A vote from the New York City Council Wednesday will likely lead to higher fares on ride-sharing services like Uber and Lyft, and it might spread to other cities soon.
'Unchecked growth' no more
The motion passed by the city council would limit the number of drivers in the city for one year and also impose a minimum wage on drivers for ride-sharing services.
During the year that ride-sharing drivers are capped, the Taxi and Limousine Commission will perform a study on the effect of such services on the city.
Mayor Bill de Blasio praised the regulations in a statement criticizing the "unchecked growth" of ride services.

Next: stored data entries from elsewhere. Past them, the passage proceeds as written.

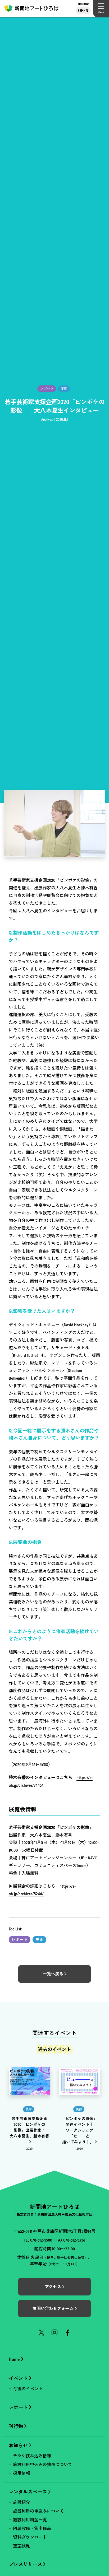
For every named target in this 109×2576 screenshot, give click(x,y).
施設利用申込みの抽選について (42, 2464)
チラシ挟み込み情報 (32, 2455)
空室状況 (21, 2546)
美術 (39, 1939)
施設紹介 (21, 2502)
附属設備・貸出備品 (32, 2528)
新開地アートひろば (31, 8)
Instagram (54, 2332)
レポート (20, 1939)
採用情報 (21, 2473)
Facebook (67, 2332)
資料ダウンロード (30, 2537)
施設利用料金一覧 (30, 2519)
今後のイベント (28, 2388)
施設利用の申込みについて (38, 2511)
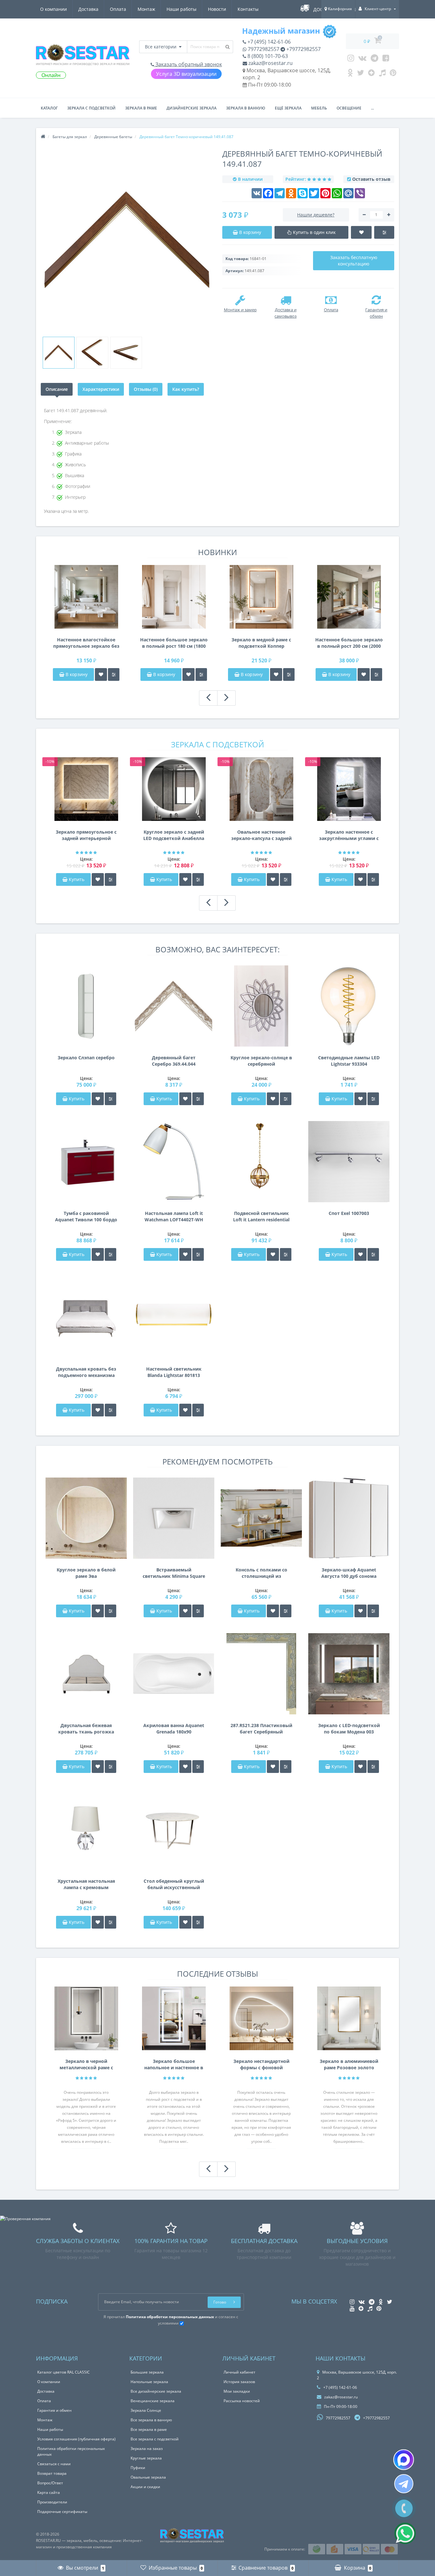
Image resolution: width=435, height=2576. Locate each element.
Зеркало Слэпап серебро (86, 1058)
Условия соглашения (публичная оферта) (76, 2439)
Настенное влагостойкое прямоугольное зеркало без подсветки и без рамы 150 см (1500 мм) (86, 643)
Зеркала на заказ (147, 2448)
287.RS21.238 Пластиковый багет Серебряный (261, 1728)
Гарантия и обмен (54, 2410)
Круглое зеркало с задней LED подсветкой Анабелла (173, 835)
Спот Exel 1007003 (349, 1213)
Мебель (319, 108)
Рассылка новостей (242, 2400)
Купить (76, 879)
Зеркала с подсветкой (91, 108)
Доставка (88, 9)
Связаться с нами (54, 2464)
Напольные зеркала (149, 2381)
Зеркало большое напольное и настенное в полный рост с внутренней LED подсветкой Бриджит (173, 2064)
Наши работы (181, 9)
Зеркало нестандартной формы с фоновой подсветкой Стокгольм (261, 2064)
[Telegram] (374, 59)
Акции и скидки (145, 2486)
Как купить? (185, 389)
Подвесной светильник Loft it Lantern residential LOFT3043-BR (261, 1216)
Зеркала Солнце (146, 2410)
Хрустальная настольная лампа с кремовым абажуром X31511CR (86, 1884)
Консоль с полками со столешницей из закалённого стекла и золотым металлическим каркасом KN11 (261, 1573)
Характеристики (100, 389)
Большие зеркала (147, 2372)
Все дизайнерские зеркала (156, 2391)
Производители (52, 2502)
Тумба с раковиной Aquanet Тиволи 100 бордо (86, 1216)
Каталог (49, 108)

"Our city is directly confronting a crisis that is driving working New Yorkers into poverty and our streets into gridlock," de Blasio said in the statement.
"The unchecked growth of app-based for-hire vehicle companies has demanded action," he added, "and now we have it."
A TLC study found that 80,000 vehicles in New York City operate as app-based ride services, and accomplish a staggering 17 million rides per month.
Uber and Lyft are not happy
Not surprisingly, Uber and Lyft released statements criticizing the motion by the New York City Council.
"The City's 12-month pause on new vehicle licenses will threaten one of the few reliable transportation options while doing nothing to fix the subways or ease congestion," the company said in a statement.
"These sweeping cuts to transportation will bring New Yorkers back to an era of struggling to get a ride, particularly for communities of color and in the outer boroughs," said Lyft's vice president in a statement.